The Great Falls Tribune reports U.S. District Judge Brian Morris' order on Thursday came as Calgary-based TransCanada was preparing to build the first stages of the oil pipeline in northern Montana. Environmental groups had sued TransCanada and The U.S. Department of State in federal court in Great Falls.

Morris said the government's analysis didn't fully study the cumulative effects of greenhouse gas emissions, the effects of current oil prices on the pipeline's viability or include updated modeling of potential oil spills.

In March 2017, President Donald Trump's administration issued a permit approving construction of the pipeline, reversing the Obama administration's decision to block the controversial project.

The permit approval followed years of intense debate over the pipeline amid steadfast opposition from environmental groups.

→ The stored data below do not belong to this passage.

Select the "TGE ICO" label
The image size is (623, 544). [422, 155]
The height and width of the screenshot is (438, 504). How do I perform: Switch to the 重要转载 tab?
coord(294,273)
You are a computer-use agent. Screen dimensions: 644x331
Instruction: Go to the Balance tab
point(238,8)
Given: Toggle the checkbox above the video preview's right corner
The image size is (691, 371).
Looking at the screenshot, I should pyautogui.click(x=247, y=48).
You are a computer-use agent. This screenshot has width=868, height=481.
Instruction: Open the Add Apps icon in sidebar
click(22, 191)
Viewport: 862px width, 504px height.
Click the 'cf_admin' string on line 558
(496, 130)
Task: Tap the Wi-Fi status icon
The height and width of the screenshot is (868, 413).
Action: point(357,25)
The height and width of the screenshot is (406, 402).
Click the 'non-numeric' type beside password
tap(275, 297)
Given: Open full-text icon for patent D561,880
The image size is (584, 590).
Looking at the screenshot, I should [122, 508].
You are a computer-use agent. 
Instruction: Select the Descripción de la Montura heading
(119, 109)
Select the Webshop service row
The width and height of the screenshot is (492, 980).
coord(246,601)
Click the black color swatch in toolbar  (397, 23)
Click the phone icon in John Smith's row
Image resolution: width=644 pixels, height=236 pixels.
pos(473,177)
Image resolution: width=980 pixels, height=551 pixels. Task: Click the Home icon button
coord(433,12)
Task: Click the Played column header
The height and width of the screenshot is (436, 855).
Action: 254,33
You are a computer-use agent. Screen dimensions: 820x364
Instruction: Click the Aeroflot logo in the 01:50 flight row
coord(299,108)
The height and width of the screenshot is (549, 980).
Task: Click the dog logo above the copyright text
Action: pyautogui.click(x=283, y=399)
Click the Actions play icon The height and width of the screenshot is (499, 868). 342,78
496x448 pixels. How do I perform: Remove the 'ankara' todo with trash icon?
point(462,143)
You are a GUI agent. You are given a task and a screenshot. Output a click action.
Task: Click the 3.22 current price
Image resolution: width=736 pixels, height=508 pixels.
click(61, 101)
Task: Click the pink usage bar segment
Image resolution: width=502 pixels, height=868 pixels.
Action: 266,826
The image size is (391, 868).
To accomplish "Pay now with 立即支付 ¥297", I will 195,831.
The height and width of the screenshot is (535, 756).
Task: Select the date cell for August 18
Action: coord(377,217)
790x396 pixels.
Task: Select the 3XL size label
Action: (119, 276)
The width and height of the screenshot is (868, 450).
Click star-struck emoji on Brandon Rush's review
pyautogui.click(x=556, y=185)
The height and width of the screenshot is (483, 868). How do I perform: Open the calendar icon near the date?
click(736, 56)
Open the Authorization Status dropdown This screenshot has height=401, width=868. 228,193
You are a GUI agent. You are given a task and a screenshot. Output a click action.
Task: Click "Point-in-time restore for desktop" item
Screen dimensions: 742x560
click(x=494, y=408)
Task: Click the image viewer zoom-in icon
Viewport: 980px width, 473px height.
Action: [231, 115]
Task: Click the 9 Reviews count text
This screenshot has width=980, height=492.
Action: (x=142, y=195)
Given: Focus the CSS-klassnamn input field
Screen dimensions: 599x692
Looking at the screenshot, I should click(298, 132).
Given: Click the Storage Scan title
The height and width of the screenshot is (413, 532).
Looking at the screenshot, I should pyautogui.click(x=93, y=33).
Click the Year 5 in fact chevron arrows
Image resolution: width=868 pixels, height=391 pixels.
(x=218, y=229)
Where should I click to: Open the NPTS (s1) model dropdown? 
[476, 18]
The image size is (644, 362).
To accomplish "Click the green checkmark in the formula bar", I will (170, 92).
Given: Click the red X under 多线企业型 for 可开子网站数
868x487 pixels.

They argued that the pipeline would support the extraction of crude oil from oil sands, a process that pumps more greenhouse gases into the atmosphere than standard crude oil extraction. They also opposed the pipeline because it would run across one of the world's largest underground deposits of fresh water.

Native American groups argued the pipeline would cut across their sovereign lands.

The 1,184-mile pipeline would transport up to 830,000 barrels of crude a day from Alberta, Canada and Montana to facilities in Nebraska. The question over the approved route in Nebraska is still being challenged.